Aim of the task: Rewrite every one of the records below, substituting "desktop assistant" for each occurrence of "computer-use agent" and leaving everything else untouched.

** START **

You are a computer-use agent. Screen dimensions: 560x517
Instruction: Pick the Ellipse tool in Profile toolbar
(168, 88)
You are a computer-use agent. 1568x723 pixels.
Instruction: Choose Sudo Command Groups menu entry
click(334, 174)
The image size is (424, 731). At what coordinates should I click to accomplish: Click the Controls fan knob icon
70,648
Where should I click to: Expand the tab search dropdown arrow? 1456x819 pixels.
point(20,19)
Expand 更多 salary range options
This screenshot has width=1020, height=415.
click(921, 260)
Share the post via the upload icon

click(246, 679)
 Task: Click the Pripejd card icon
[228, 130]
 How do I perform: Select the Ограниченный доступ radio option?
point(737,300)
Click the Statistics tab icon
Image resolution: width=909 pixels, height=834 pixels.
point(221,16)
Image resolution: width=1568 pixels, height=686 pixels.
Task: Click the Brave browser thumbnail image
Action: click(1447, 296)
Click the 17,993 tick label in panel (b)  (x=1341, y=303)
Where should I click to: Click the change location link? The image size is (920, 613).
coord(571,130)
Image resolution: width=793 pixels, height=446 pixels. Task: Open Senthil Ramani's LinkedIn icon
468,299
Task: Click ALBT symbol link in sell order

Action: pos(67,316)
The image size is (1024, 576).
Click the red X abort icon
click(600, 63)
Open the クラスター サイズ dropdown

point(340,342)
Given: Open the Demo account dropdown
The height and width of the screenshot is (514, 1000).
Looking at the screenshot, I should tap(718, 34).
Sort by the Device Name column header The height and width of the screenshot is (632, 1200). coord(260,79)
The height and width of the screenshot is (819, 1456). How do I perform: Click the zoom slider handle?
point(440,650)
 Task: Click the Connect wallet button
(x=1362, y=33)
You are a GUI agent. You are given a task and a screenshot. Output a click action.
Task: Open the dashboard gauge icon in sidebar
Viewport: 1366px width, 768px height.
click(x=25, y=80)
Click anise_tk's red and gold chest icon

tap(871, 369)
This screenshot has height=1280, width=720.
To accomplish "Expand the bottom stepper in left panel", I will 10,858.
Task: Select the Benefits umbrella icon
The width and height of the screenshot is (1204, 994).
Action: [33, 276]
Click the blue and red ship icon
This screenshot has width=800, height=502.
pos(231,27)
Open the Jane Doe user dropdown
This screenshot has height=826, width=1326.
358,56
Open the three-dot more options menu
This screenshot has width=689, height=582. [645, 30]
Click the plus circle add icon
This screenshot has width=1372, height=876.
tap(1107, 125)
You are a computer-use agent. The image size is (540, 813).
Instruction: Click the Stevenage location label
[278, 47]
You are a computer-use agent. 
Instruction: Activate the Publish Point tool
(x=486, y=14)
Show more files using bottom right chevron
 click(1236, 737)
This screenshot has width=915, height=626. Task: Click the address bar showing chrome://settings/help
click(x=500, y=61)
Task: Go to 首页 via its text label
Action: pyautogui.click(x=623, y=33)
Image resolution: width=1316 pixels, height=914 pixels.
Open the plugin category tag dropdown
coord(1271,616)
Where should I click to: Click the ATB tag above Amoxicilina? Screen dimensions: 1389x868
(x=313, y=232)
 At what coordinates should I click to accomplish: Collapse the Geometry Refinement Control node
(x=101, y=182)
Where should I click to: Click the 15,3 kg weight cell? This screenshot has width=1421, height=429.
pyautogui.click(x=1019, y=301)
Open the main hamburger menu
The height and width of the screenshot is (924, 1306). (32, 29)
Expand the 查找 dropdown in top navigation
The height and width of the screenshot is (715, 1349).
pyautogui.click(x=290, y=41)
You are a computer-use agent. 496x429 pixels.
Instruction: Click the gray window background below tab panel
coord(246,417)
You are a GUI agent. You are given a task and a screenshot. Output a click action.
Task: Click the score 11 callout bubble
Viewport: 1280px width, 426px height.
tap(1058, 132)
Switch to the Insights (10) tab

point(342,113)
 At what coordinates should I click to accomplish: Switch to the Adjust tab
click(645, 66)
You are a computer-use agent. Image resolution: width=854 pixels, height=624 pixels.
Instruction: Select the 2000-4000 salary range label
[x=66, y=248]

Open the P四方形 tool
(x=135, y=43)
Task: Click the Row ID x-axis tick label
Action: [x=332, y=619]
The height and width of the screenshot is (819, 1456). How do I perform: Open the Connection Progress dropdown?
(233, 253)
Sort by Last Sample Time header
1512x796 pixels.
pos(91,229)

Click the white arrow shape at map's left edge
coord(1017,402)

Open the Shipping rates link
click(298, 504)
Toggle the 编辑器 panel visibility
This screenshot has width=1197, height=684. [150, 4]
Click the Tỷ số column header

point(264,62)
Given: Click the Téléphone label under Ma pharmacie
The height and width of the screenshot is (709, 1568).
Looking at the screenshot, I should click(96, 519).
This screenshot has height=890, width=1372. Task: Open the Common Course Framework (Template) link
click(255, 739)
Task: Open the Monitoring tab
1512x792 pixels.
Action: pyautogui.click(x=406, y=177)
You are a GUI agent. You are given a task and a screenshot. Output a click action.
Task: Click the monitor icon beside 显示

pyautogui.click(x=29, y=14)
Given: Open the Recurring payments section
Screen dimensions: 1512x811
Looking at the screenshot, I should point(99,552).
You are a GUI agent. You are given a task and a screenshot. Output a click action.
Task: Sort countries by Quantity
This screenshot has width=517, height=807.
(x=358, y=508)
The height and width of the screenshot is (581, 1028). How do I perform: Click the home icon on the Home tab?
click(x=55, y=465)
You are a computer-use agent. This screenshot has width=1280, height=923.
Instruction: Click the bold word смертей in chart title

** END **

The output:
You are a desktop assistant. Screen dimensions: 560x517
Instruction: Pick the Ellipse tool in Profile toolbar
(168, 88)
You are a desktop assistant. 1568x723 pixels.
Instruction: Choose Sudo Command Groups menu entry
click(334, 174)
The image size is (424, 731). At what coordinates should I click to accomplish: Click the Controls fan knob icon
70,648
Where should I click to: Expand the tab search dropdown arrow? 1456x819 pixels.
point(20,19)
Expand 更多 salary range options
This screenshot has width=1020, height=415.
click(921, 260)
Share the post via the upload icon

click(246, 679)
 Task: Click the Pripejd card icon
[228, 130]
 How do I perform: Select the Ограниченный доступ radio option?
point(737,300)
Click the Statistics tab icon
Image resolution: width=909 pixels, height=834 pixels.
point(221,16)
Image resolution: width=1568 pixels, height=686 pixels.
Task: Click the Brave browser thumbnail image
Action: click(1447, 296)
Click the 17,993 tick label in panel (b)  (x=1341, y=303)
Where should I click to: Click the change location link? The image size is (920, 613).
coord(571,130)
Image resolution: width=793 pixels, height=446 pixels. Task: Open Senthil Ramani's LinkedIn icon
468,299
Task: Click ALBT symbol link in sell order

Action: pos(67,316)
The image size is (1024, 576).
Click the red X abort icon
click(600, 63)
Open the クラスター サイズ dropdown

point(340,342)
Given: Open the Demo account dropdown
The height and width of the screenshot is (514, 1000).
Looking at the screenshot, I should tap(718, 34).
Sort by the Device Name column header The height and width of the screenshot is (632, 1200). coord(260,79)
The height and width of the screenshot is (819, 1456). How do I perform: Click the zoom slider handle?
point(440,650)
 Task: Click the Connect wallet button
(x=1362, y=33)
You are a GUI agent. You are given a task and a screenshot. Output a click action.
Task: Open the dashboard gauge icon in sidebar
Viewport: 1366px width, 768px height.
click(x=25, y=80)
Click anise_tk's red and gold chest icon

tap(871, 369)
This screenshot has height=1280, width=720.
To accomplish "Expand the bottom stepper in left panel", I will 10,858.
Task: Select the Benefits umbrella icon
The width and height of the screenshot is (1204, 994).
Action: [33, 276]
Click the blue and red ship icon
This screenshot has width=800, height=502.
pos(231,27)
Open the Jane Doe user dropdown
This screenshot has height=826, width=1326.
358,56
Open the three-dot more options menu
This screenshot has width=689, height=582. [645, 30]
Click the plus circle add icon
This screenshot has width=1372, height=876.
tap(1107, 125)
You are a desktop assistant. The image size is (540, 813).
Instruction: Click the Stevenage location label
[278, 47]
You are a desktop assistant. 
Instruction: Activate the Publish Point tool
(x=486, y=14)
Show more files using bottom right chevron
 click(1236, 737)
This screenshot has width=915, height=626. Task: Click the address bar showing chrome://settings/help
click(x=500, y=61)
Task: Go to 首页 via its text label
Action: pyautogui.click(x=623, y=33)
Image resolution: width=1316 pixels, height=914 pixels.
Open the plugin category tag dropdown
coord(1271,616)
Where should I click to: Click the ATB tag above Amoxicilina? Screen dimensions: 1389x868
(x=313, y=232)
 At what coordinates should I click to accomplish: Collapse the Geometry Refinement Control node
(x=101, y=182)
Where should I click to: Click the 15,3 kg weight cell? This screenshot has width=1421, height=429.
pyautogui.click(x=1019, y=301)
Open the main hamburger menu
The height and width of the screenshot is (924, 1306). (32, 29)
Expand the 查找 dropdown in top navigation
The height and width of the screenshot is (715, 1349).
pyautogui.click(x=290, y=41)
You are a desktop assistant. 496x429 pixels.
Instruction: Click the gray window background below tab panel
coord(246,417)
You are a GUI agent. You are given a task and a screenshot. Output a click action.
Task: Click the score 11 callout bubble
Viewport: 1280px width, 426px height.
tap(1058, 132)
Switch to the Insights (10) tab

point(342,113)
 At what coordinates should I click to accomplish: Switch to the Adjust tab
click(645, 66)
You are a desktop assistant. Image resolution: width=854 pixels, height=624 pixels.
Instruction: Select the 2000-4000 salary range label
[x=66, y=248]

Open the P四方形 tool
(x=135, y=43)
Task: Click the Row ID x-axis tick label
Action: [x=332, y=619]
The height and width of the screenshot is (819, 1456). How do I perform: Open the Connection Progress dropdown?
(233, 253)
Sort by Last Sample Time header
1512x796 pixels.
pos(91,229)

Click the white arrow shape at map's left edge
coord(1017,402)

Open the Shipping rates link
click(298, 504)
Toggle the 编辑器 panel visibility
This screenshot has width=1197, height=684. [150, 4]
Click the Tỷ số column header

point(264,62)
Given: Click the Téléphone label under Ma pharmacie
The height and width of the screenshot is (709, 1568).
Looking at the screenshot, I should click(96, 519).
This screenshot has height=890, width=1372. Task: Open the Common Course Framework (Template) link
click(255, 739)
Task: Open the Monitoring tab
1512x792 pixels.
Action: pyautogui.click(x=406, y=177)
You are a GUI agent. You are given a task and a screenshot. Output a click action.
Task: Click the monitor icon beside 显示

pyautogui.click(x=29, y=14)
Given: Open the Recurring payments section
Screen dimensions: 1512x811
Looking at the screenshot, I should point(99,552).
You are a GUI agent. You are given a task and a screenshot. Output a click action.
Task: Sort countries by Quantity
This screenshot has width=517, height=807.
(x=358, y=508)
The height and width of the screenshot is (581, 1028). How do I perform: Click the home icon on the Home tab?
click(x=55, y=465)
You are a desktop assistant. This screenshot has width=1280, height=923.
Instruction: Click the bold word смертей in chart title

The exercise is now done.